**DOCUMENT EXTRACT:**
----------

Scott Thomas agrees. 'The thing that I do, it's tunnel vision, no-frills acting,' she says. 'I reveal a piece here, a piece there, and the audience has to put it all together. But Redford wanted something more American, more naturalistic, more. . . self-indulgent. I display everything. It was quite a shock when I saw it. It's not what I do.'

What she prefers to do, what she 'campaigns every day to do', she says, is 'to make tough, spiky people likeable. I will always be the ugly sister or wicked stepmother because I find that a million times more interesting than old goody-two-shoes Cinderella.'

Suddenly, a weedy, tobacco-stained passer-by thrusts a note into her hand. 'This was on the floor,' he mumbles, then disappears. It's a love note: 'If you are K.S.T. and I know you are, I just wanted to tell you how much you've moved me.' Signed: 'A French Patient'.

'On the floor, right,' she says drily. But she folds the note into her pocket when she leaves.

The next morning, Scott Thomas and I become Thelma and Louise. Except instead of hightailing it to Mexico in a green T-Bird to outrun police, we're rolling along a toll highway in an old Volvo, heading for the 100-year-old stone farmhouse in Burgundy that she bought two years ago, to move bedroom furniture before the painter arrives.

On the road, she is looser, less guarded, even mildly daffy. She can't figure out how to work a petrol pump; she's flummoxed by her various sets of keys; she realises too late that she hasn't brought money for the tolls.

We pass through her village, which is Euro Disney come to life, with medieval gates and an ex-moat and a restaurant owned by Leslie Caron. We stop at the butcher's for ham, and Scott Thomas tells me how he recently saved a local mushroom-picking festival from disaster. The mushroom sorters had overlooked a few poisonous ones in the town's pickings; the butcher, who was making the mushroom feast, sneaked a taste before he went to bed, became violently ill and cancelled the meal. Lucky for the town. Unlucky for the butcher. Scott Thomas loves this story.

----------

Stored data:
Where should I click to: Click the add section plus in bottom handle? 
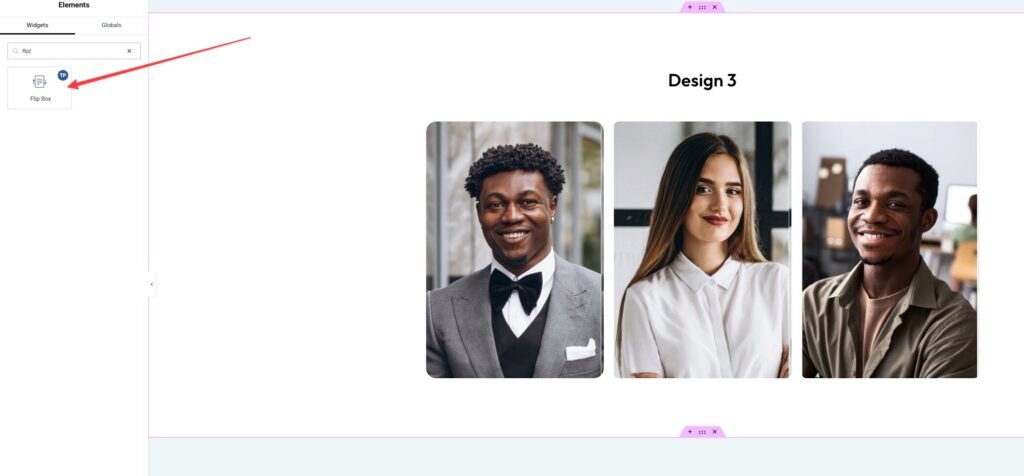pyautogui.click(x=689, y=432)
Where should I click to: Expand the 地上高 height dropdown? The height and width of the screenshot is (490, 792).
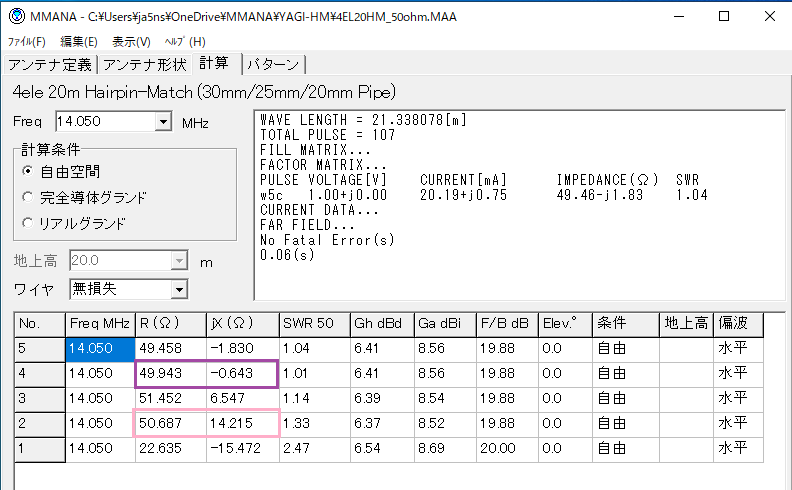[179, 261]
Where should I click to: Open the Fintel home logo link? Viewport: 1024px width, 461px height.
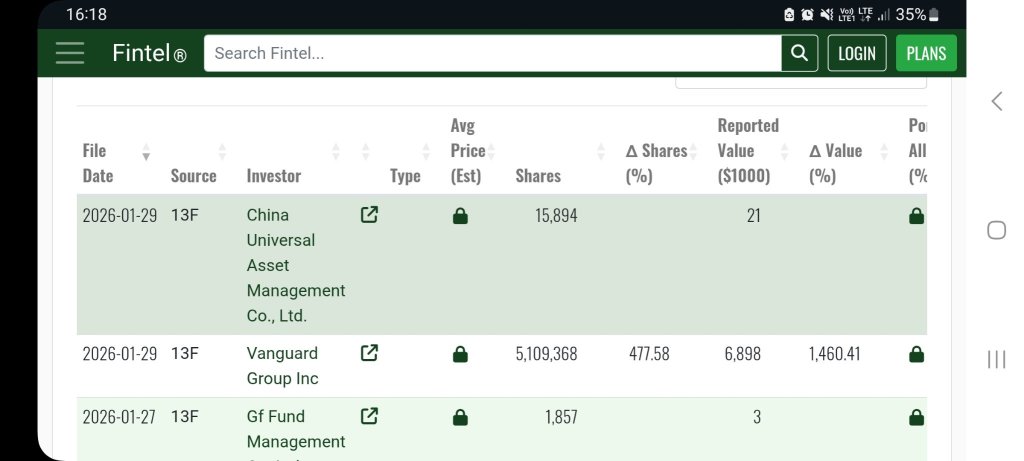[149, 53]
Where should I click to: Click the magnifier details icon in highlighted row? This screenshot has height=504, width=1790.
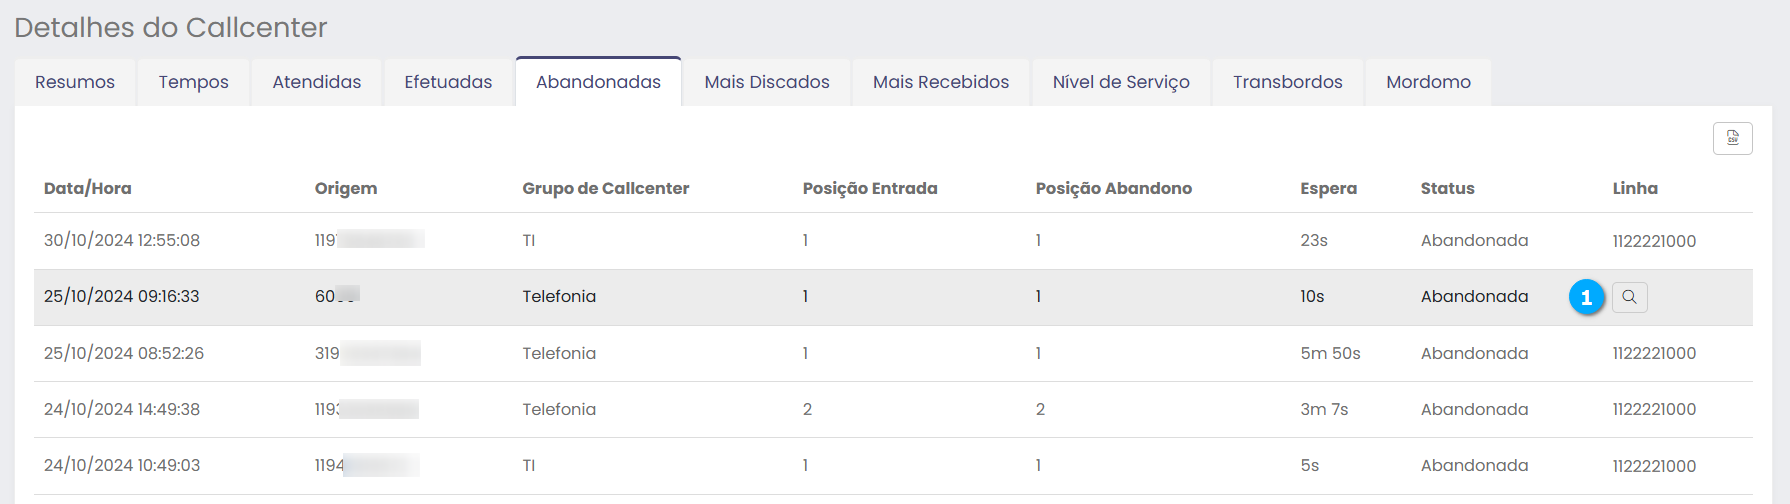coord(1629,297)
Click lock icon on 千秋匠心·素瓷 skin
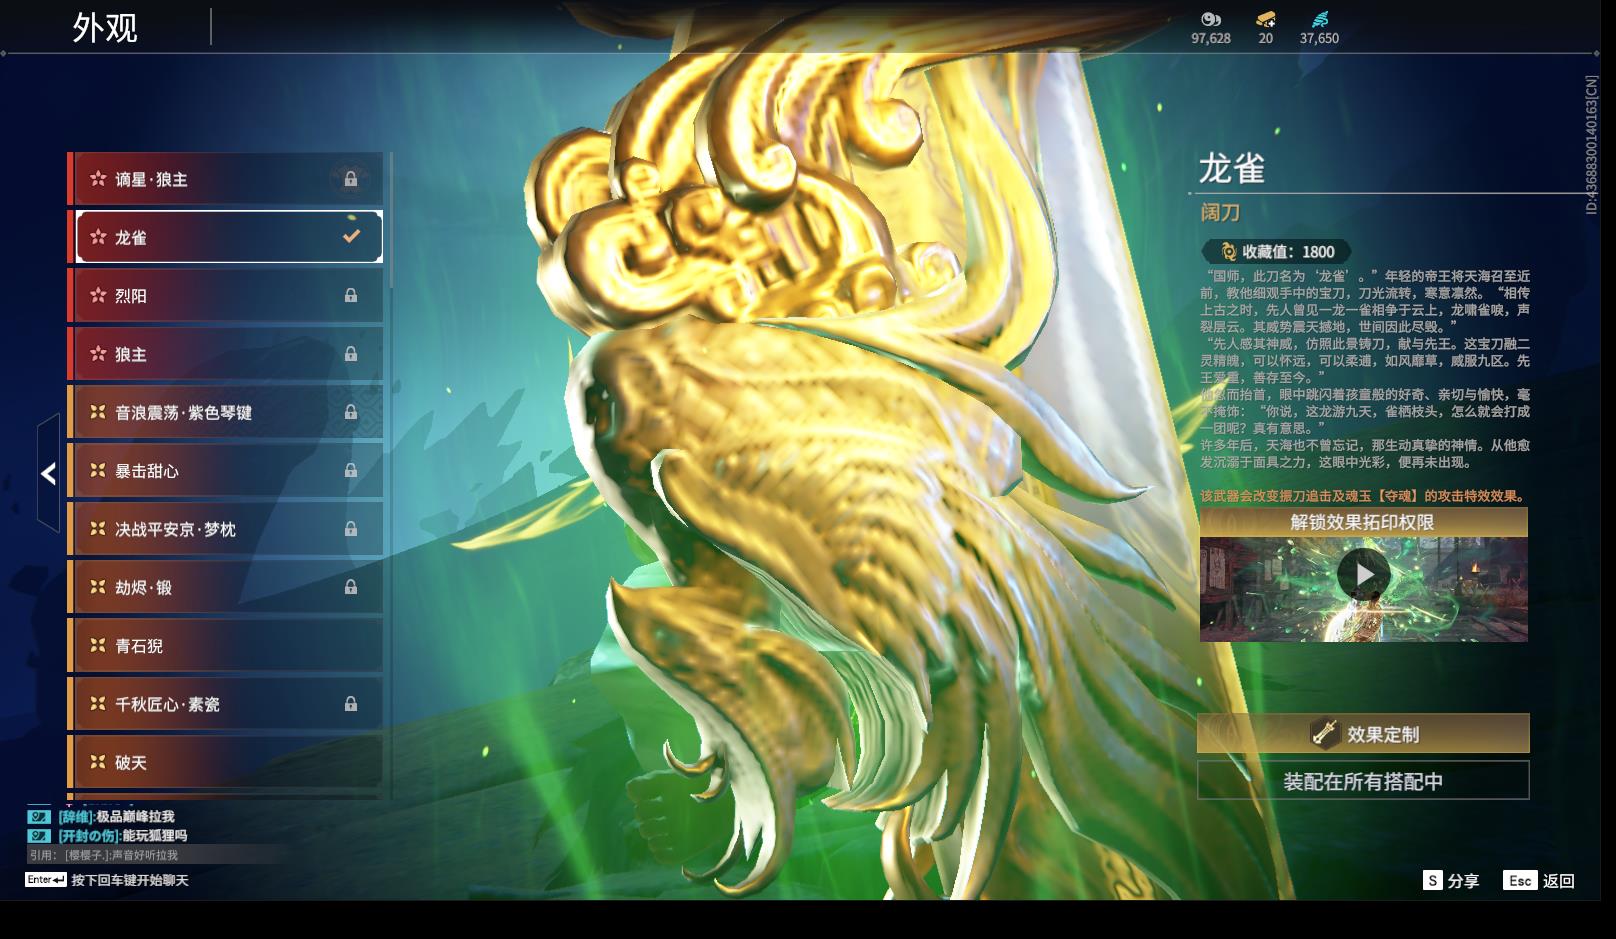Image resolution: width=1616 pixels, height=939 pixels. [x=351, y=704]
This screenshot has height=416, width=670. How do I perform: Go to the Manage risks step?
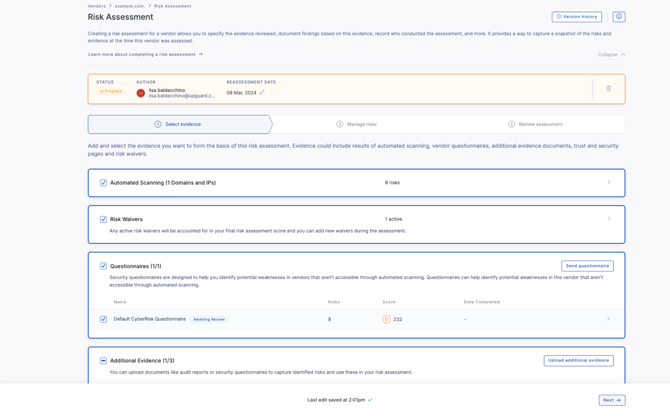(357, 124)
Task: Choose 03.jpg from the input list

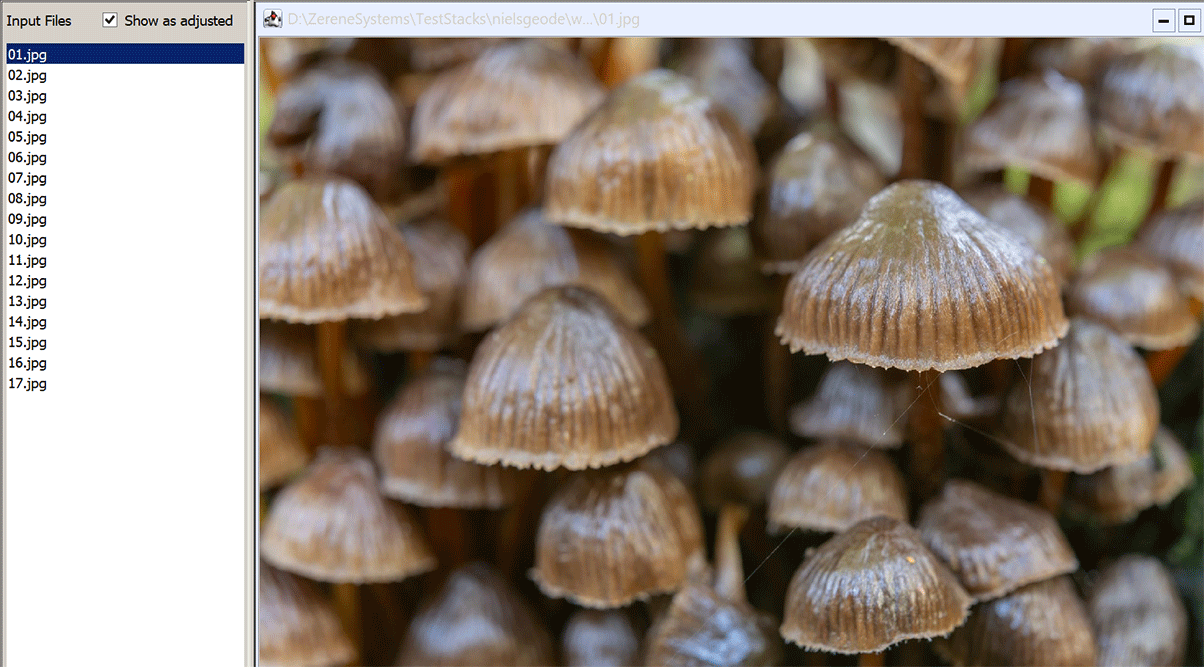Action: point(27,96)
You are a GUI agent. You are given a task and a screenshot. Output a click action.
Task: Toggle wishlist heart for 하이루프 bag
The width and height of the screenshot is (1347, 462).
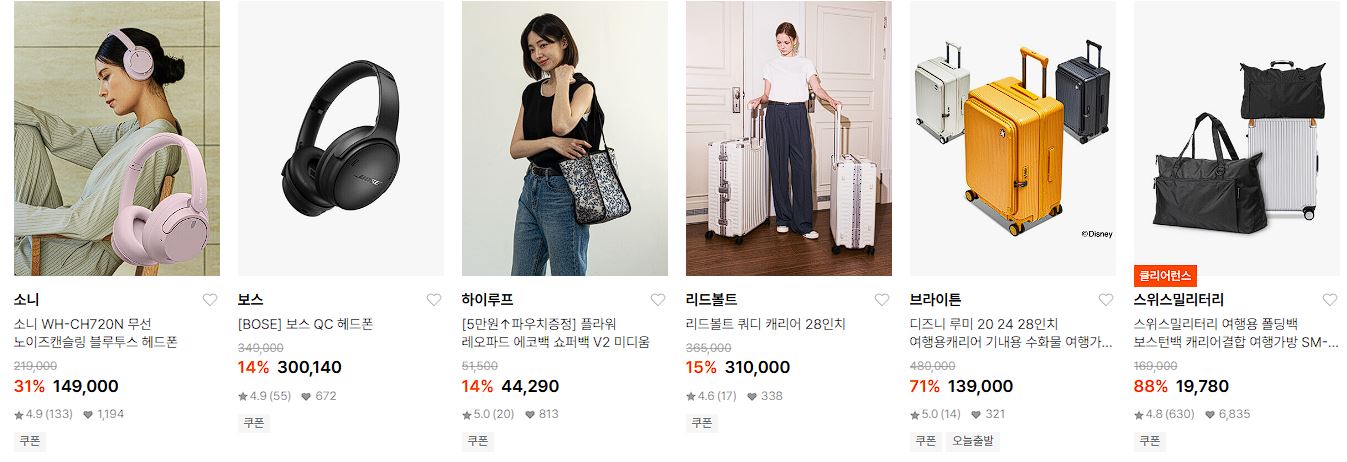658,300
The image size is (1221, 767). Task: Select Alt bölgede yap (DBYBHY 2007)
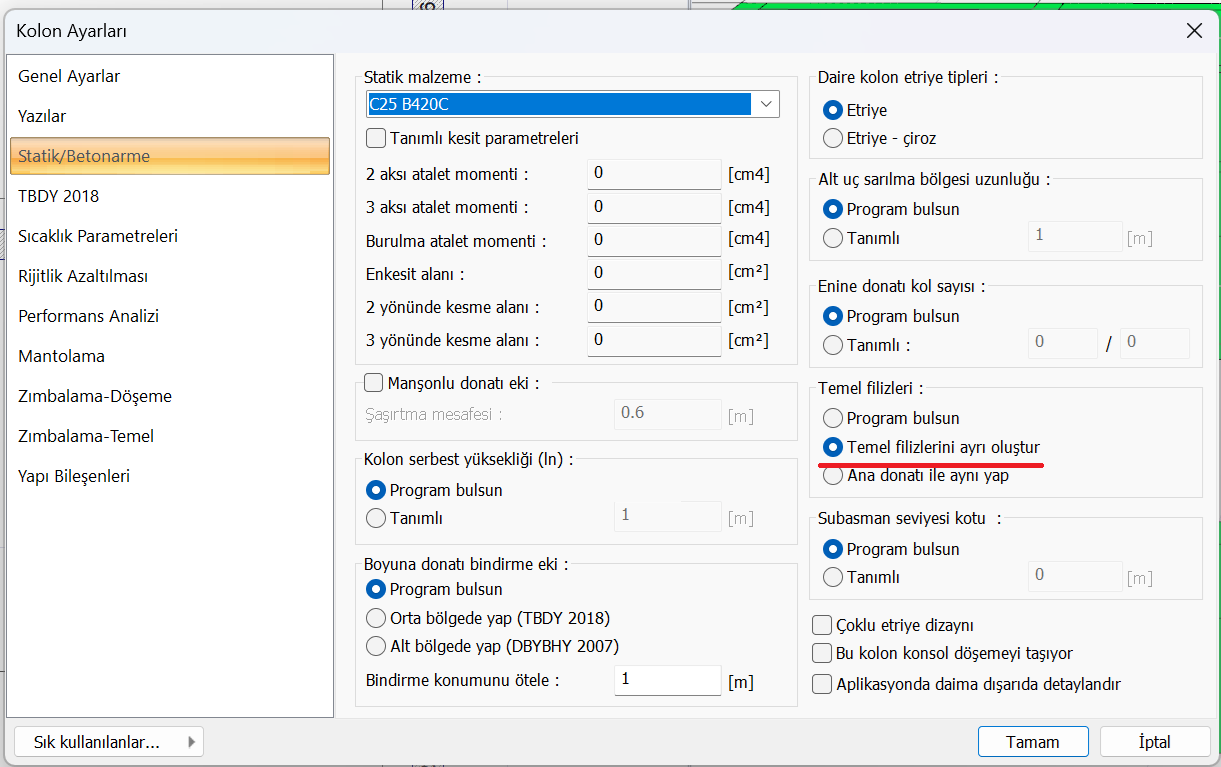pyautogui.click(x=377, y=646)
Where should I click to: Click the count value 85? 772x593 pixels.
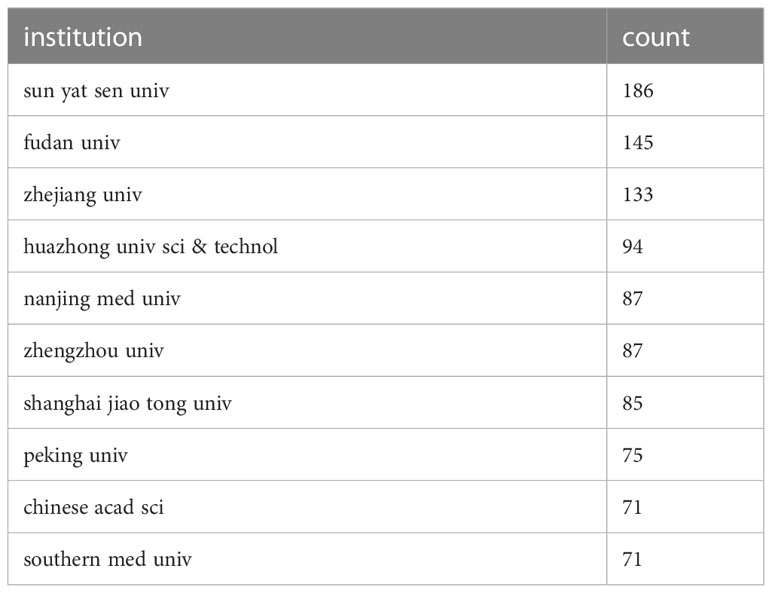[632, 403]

----------

**QUESTIONS TO ANSWER:**
(1) In the Scott Thomas profile, why does she say she will always be the ugly sister or wicked stepmother?
(2) Answer these questions from the Scott Thomas profile:
(a) What car do Scott Thomas and the writer travel in?
(b) Who owns a restaurant in her village?
(c) How is the love note signed?

**REPLIES:**
(1) She finds those roles "a million times more interesting than old goody-two-shoes Cinderella." This matches what she says she campaigns every day to do: make tough, spiky people likeable.

(2)
(a) An old Volvo.
(b) Leslie Caron.
(c) "A French Patient".